Dataset excerpts:
- - - - -

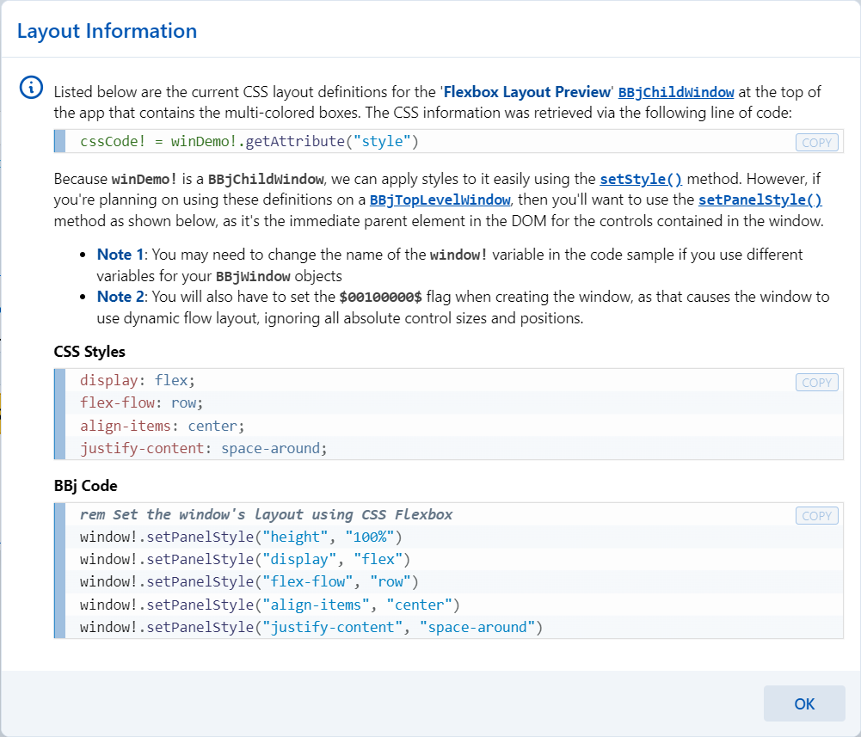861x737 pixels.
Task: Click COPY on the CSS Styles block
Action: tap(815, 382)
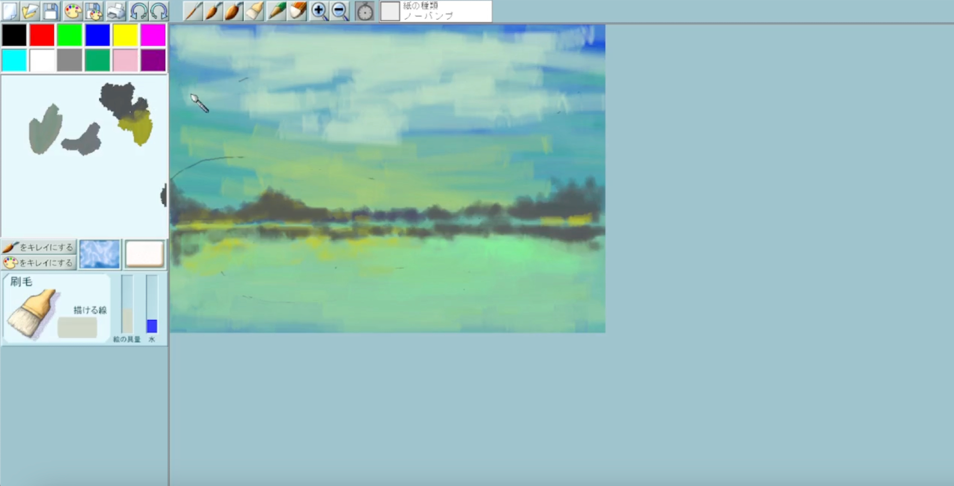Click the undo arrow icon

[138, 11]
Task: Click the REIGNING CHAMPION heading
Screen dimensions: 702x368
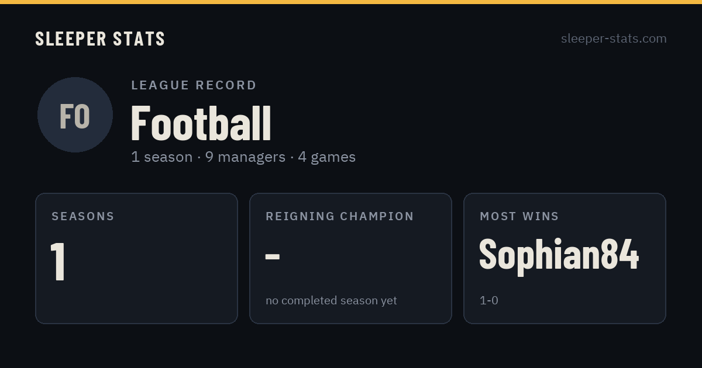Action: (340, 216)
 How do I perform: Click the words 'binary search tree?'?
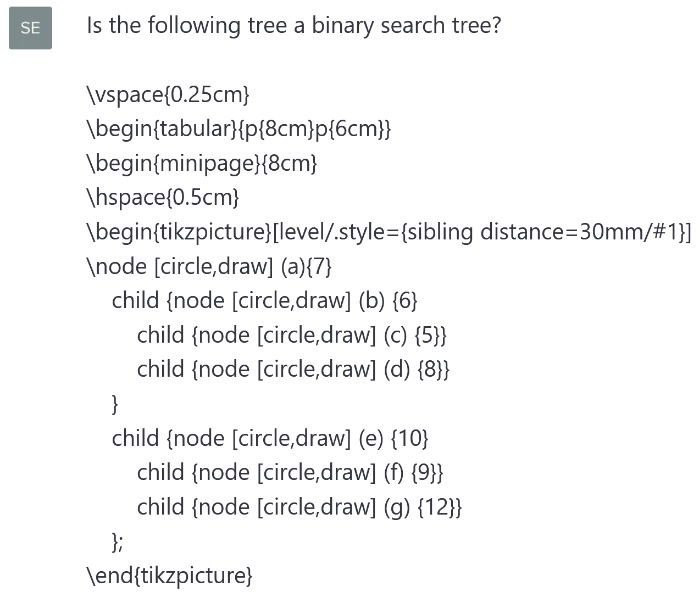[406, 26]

- - - - -

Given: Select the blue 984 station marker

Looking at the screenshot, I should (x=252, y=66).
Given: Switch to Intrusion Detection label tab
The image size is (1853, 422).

- - - - -

Prompt: Reproducing the whole listing above is not the task. Copy exactly only the lines from the one with "Given: Select the blue 984 station marker" to the one with "The image size is (1853, 422).", both kept.

Response for this exercise:
Given: Select the blue 984 station marker

Looking at the screenshot, I should (x=252, y=66).
Given: Switch to Intrusion Detection label tab
The image size is (1853, 422).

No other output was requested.